··· Information shown ···
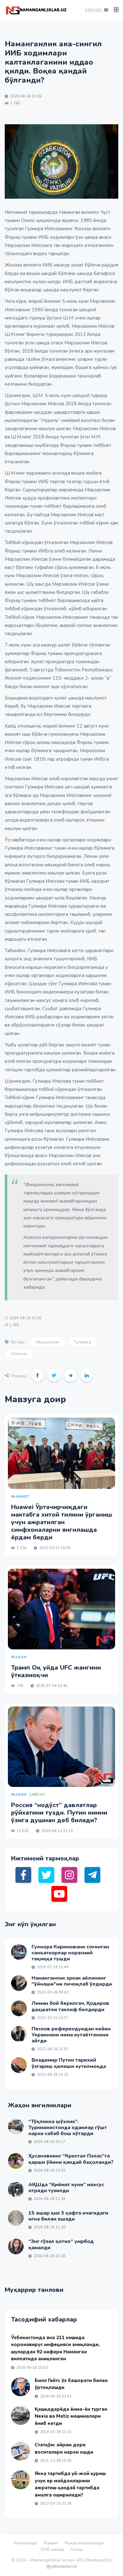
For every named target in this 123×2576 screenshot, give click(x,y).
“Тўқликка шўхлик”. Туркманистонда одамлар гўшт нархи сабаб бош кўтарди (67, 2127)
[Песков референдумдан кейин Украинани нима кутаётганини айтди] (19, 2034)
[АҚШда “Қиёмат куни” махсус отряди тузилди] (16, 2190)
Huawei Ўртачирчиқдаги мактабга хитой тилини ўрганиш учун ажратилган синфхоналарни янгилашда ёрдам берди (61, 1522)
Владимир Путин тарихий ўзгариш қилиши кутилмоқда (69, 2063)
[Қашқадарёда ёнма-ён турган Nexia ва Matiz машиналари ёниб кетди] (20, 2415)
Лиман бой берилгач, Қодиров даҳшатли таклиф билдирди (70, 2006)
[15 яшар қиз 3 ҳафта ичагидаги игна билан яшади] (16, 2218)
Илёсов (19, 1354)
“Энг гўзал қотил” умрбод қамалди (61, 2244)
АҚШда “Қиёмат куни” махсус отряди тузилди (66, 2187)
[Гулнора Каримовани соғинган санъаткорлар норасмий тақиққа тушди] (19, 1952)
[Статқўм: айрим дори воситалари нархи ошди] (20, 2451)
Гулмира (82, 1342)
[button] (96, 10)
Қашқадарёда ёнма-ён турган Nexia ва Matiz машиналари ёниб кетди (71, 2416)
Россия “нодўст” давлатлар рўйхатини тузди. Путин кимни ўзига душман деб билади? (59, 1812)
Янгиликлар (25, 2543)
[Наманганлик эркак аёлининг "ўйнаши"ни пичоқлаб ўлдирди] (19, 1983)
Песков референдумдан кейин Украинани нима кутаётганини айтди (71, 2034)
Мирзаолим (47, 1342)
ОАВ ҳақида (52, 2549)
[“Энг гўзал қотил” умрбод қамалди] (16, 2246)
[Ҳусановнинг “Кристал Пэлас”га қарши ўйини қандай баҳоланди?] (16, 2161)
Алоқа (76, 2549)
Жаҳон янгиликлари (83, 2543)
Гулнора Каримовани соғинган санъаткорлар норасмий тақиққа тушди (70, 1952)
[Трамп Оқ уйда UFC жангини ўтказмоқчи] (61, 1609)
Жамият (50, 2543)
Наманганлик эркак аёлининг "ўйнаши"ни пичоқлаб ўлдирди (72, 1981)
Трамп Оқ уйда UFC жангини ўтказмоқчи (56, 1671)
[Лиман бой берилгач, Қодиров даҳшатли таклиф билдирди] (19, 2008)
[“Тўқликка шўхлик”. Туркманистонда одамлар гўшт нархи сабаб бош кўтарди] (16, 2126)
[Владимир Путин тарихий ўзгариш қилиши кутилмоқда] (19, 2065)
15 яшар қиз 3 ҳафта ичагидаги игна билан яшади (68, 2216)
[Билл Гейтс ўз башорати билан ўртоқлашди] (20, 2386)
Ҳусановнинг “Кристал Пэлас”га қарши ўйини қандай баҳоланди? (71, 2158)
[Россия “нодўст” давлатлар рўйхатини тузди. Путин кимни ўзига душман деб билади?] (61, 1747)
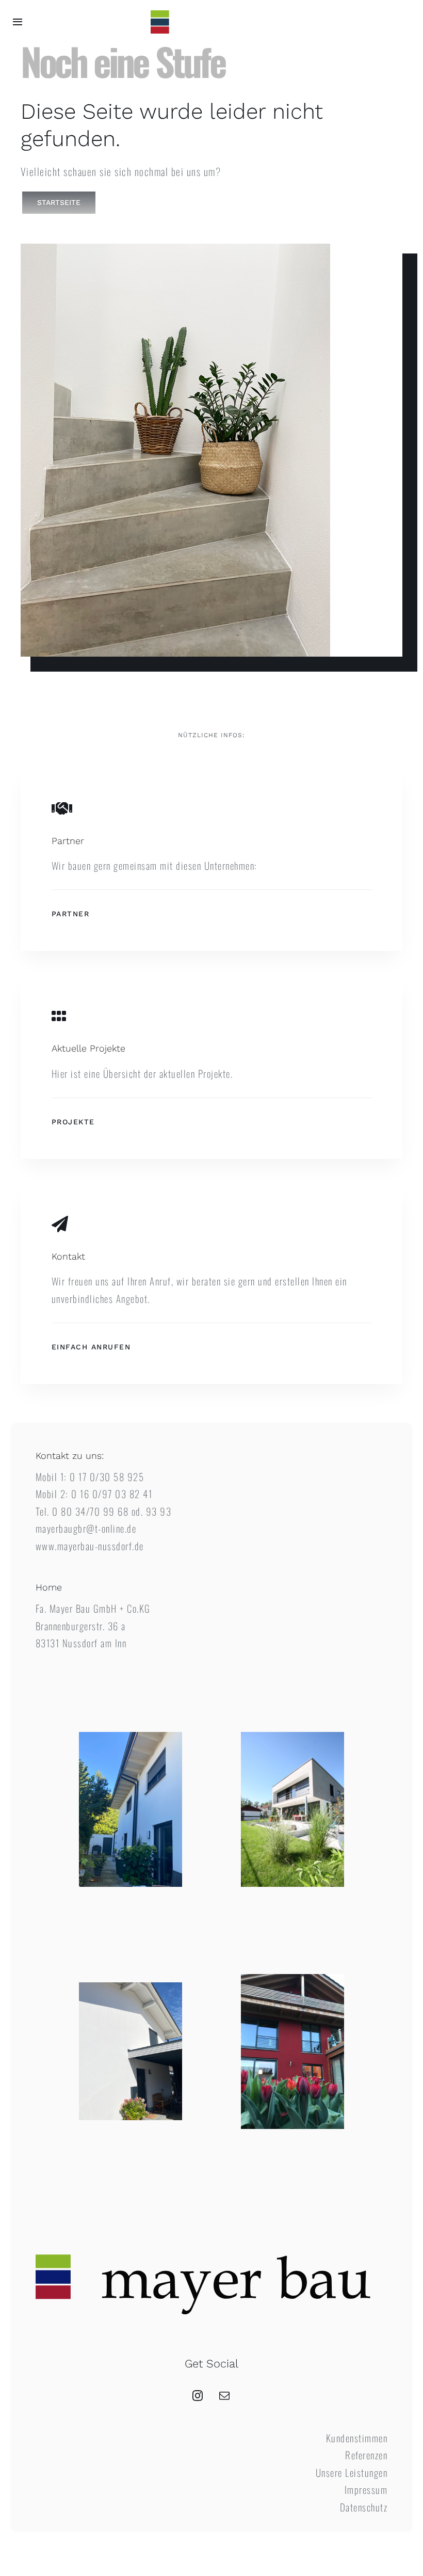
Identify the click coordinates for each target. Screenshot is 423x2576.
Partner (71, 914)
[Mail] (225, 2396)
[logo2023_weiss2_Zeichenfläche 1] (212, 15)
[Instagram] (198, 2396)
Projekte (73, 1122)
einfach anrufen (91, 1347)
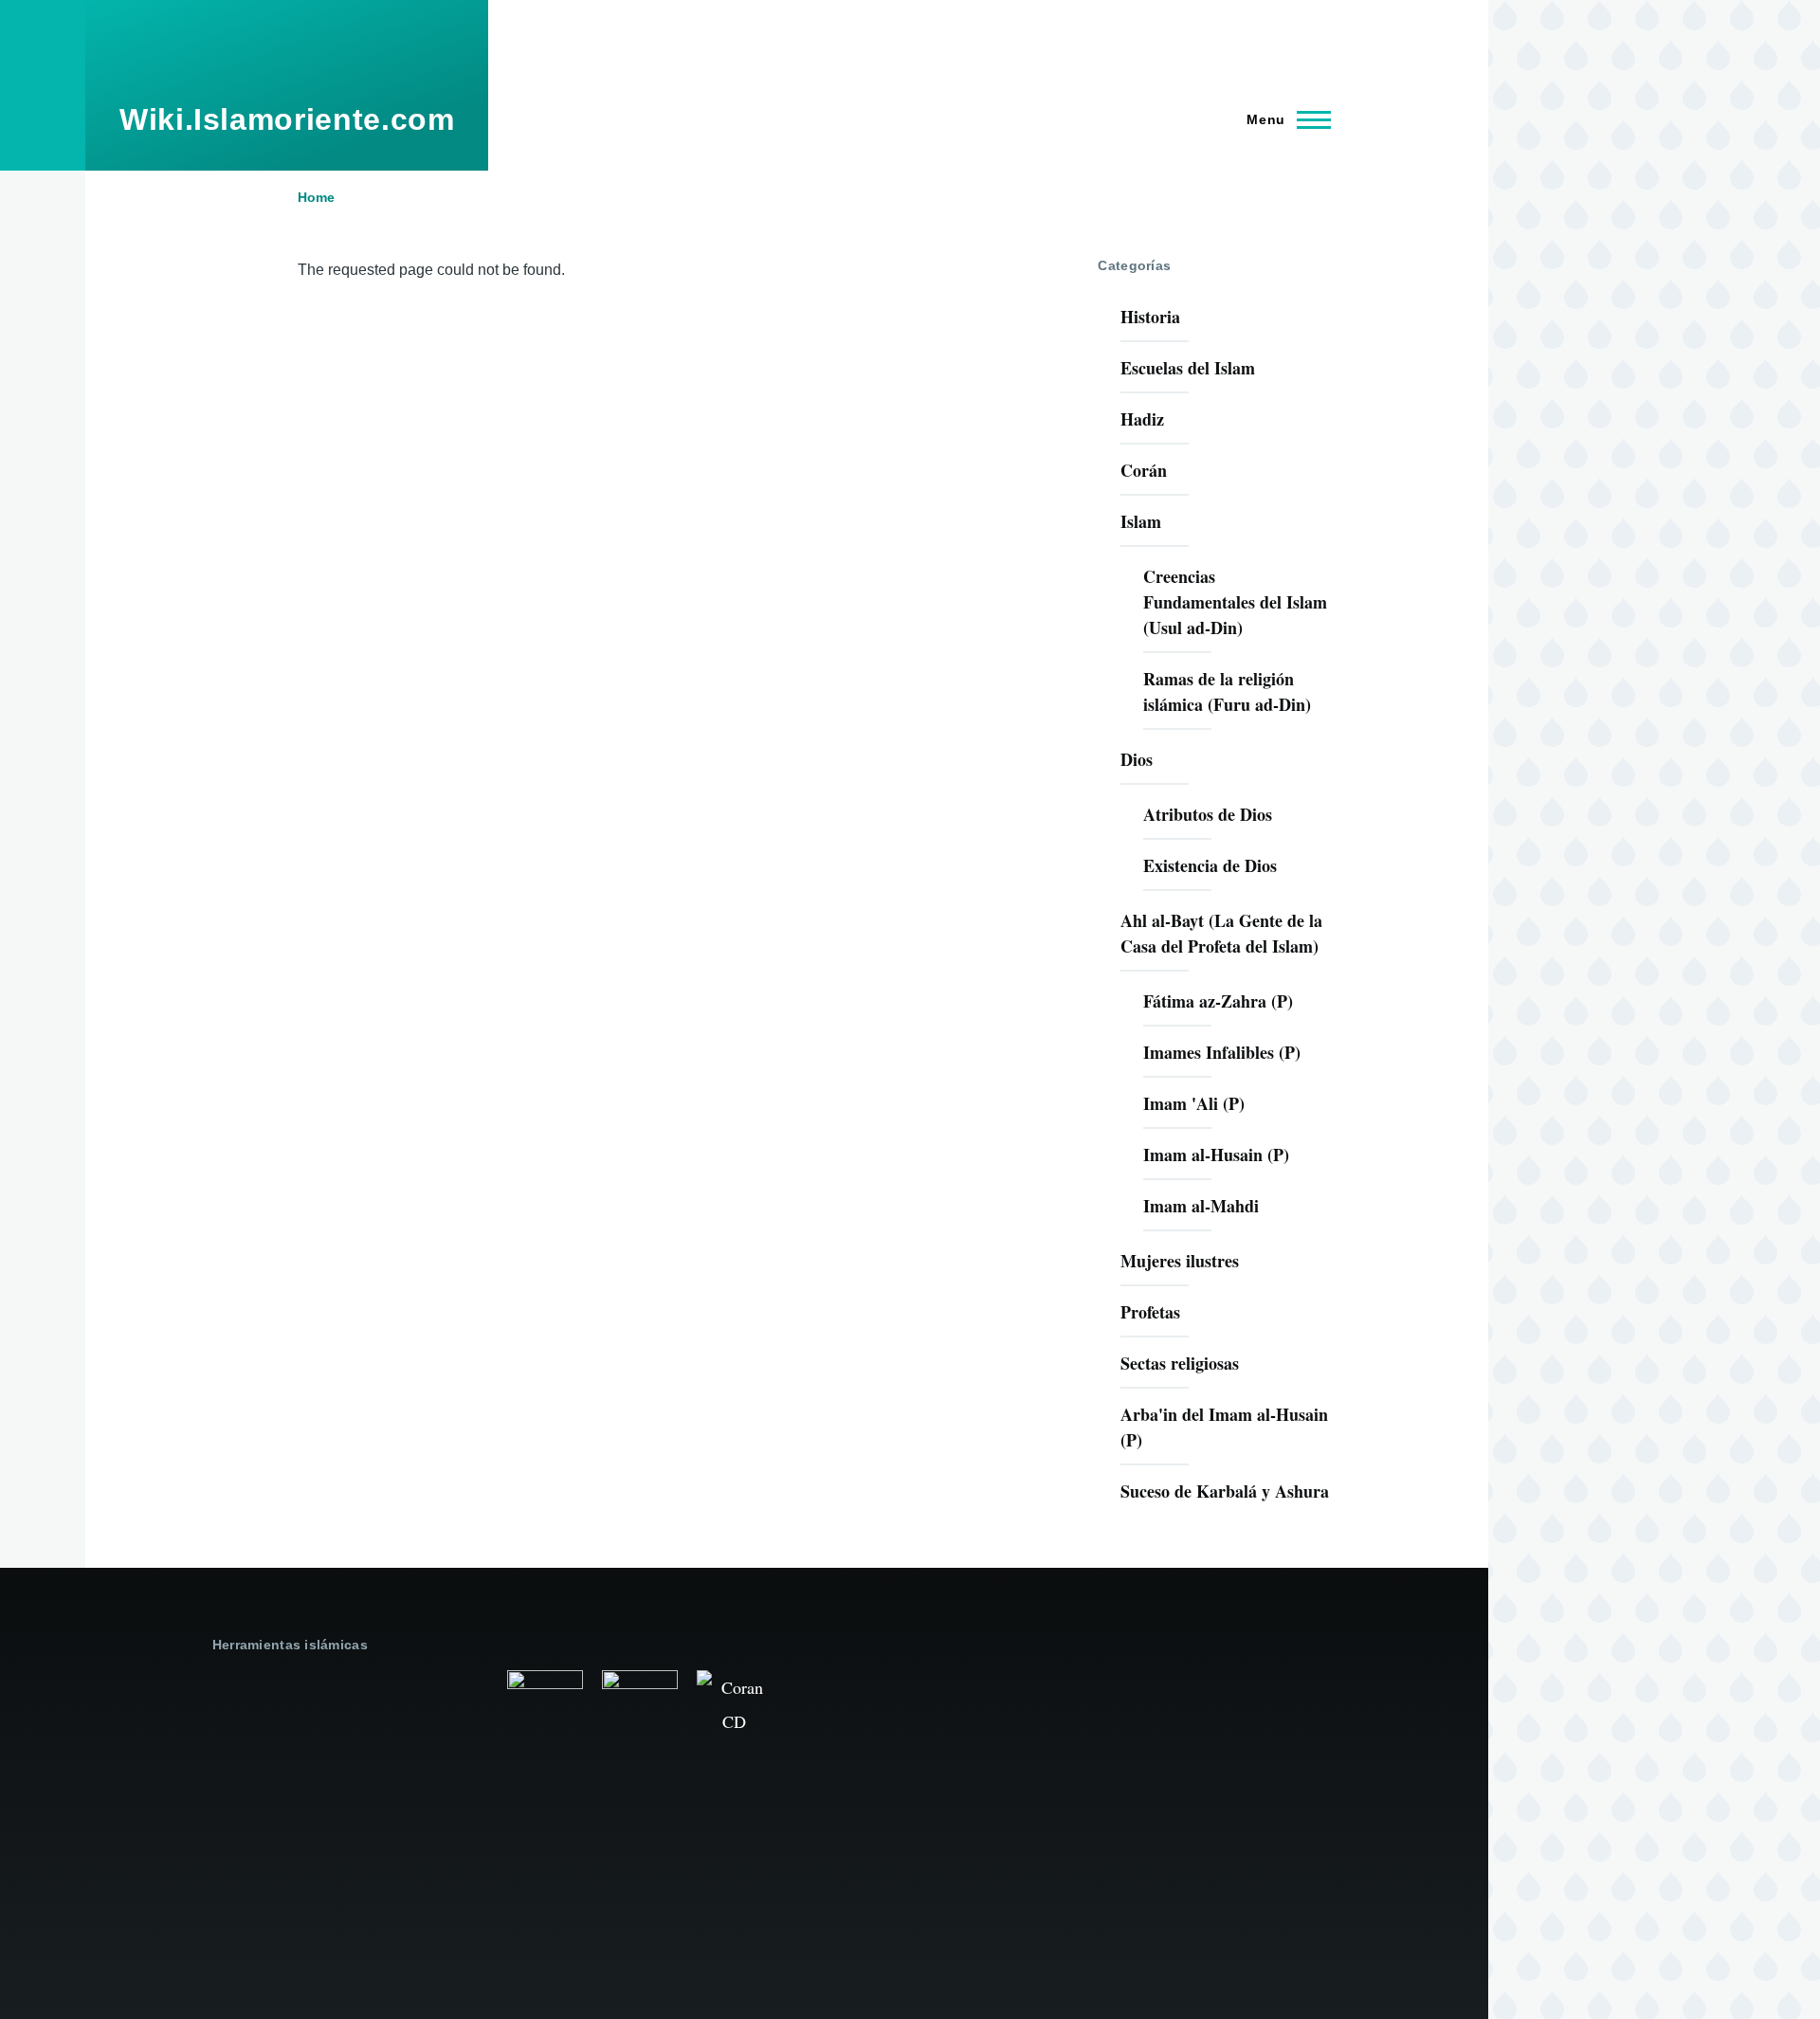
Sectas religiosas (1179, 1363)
···
Task instructions: Search the records line by line for the word "ўлдирди" and copy every line where it appears.

Completed task:
[Наманганлик эркак аёлининг "ўйнаши"ни пичоқлаб ўлдирди] (19, 1983)
Наманганлик эркак аёлининг "ўйнаши"ни пичоқлаб ўлдирди (72, 1981)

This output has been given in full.